The Venetian Illustrated Book


Producing illustrations, principally woodcuts, by mechanical means preceded the invention of printing by movable type. The first illustrated book in Italy was produced in Rome by Ulrich Hahn in 1467: the Meditationes of Johannes de Turrecremata contained 34 woodcuts. Florence eventually dominated the book illustration field, especially after the new techniques of copperplate and intaglio engraving were perfected there. Venice did not produce illustrated books extensively until the last decade of the 15th century. It was not until 1489 that one encounters all of the characteristics of a Venetian illustrated book in Matteo di Codecà da Parma's Devote meditatione of pseudo-Bonaventura, with vignettes.

Both the 1491 and 149[2] editions of the Divine Comedy are splendid examples of the Venetian illustrated book. They go far beyond the previous illustrative programs of 1481 and 1484 to include one hundred woodcut vignettes, one for each of the poem's cantos. The Benali/Codecà edition enlarges the illustrations at the beginning of each of the poem's three cantiche to folio size. The illustrations are interesting both in their origin and subsequent history. Those to Inferno I-XIX are apparently based upon the plates in the edition of 1481, and so have a certain connection with Botticelli's designs. With slight alterations, the three full-page woodcuts of 149[2] reappear in Matteo di Codecà da Parma's solo edition of 1493; the Inferno woodcut is also used in the editions of 1497 and 1507, and the three initial woodcuts of 149[2] reappear with differences in ornamentation in 1529. The vignettes of the 149[2] edition were also used in the editions of 1493, 1507 and 1529; the same designs appeared in enlarged form and better executed in 1497.

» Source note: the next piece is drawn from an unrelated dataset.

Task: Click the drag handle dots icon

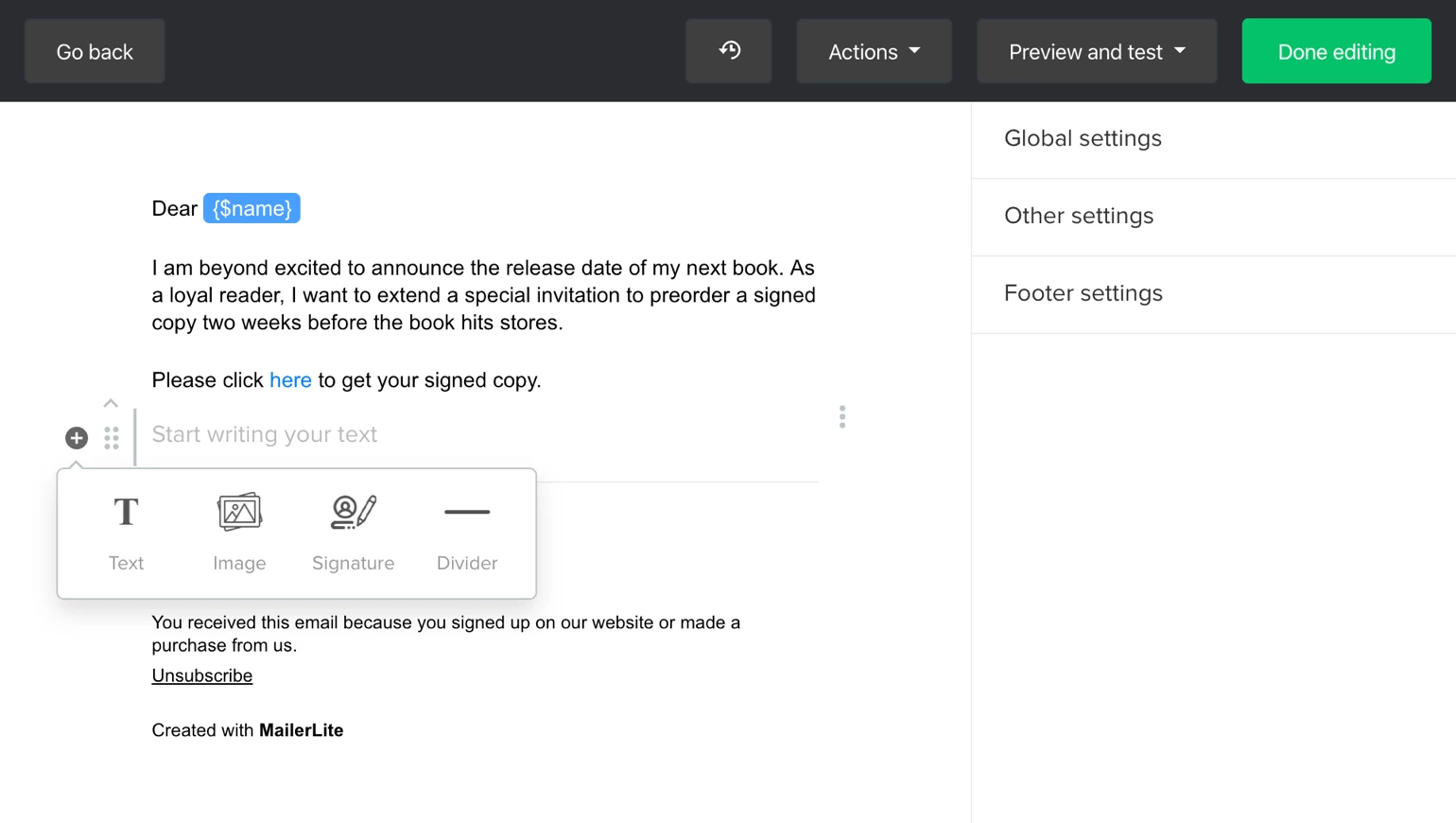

The small b which is found on a number of the illustrations, and is supposed by some to be the initial of the name of the artist who designed them, and by others to stand for the workshop in which the blocks were cut, occurs also in a number of other Venetian books, including the Bible printed by Giovanni Ragazzo for Lucantonio Giunta in 1490, the Vite dei santi padri, the Boccaccio and Masuccio of 1492, the Epistole ed evangelii of 1495, the Terence of1497, and the famous Hypnerotomachia of 1499.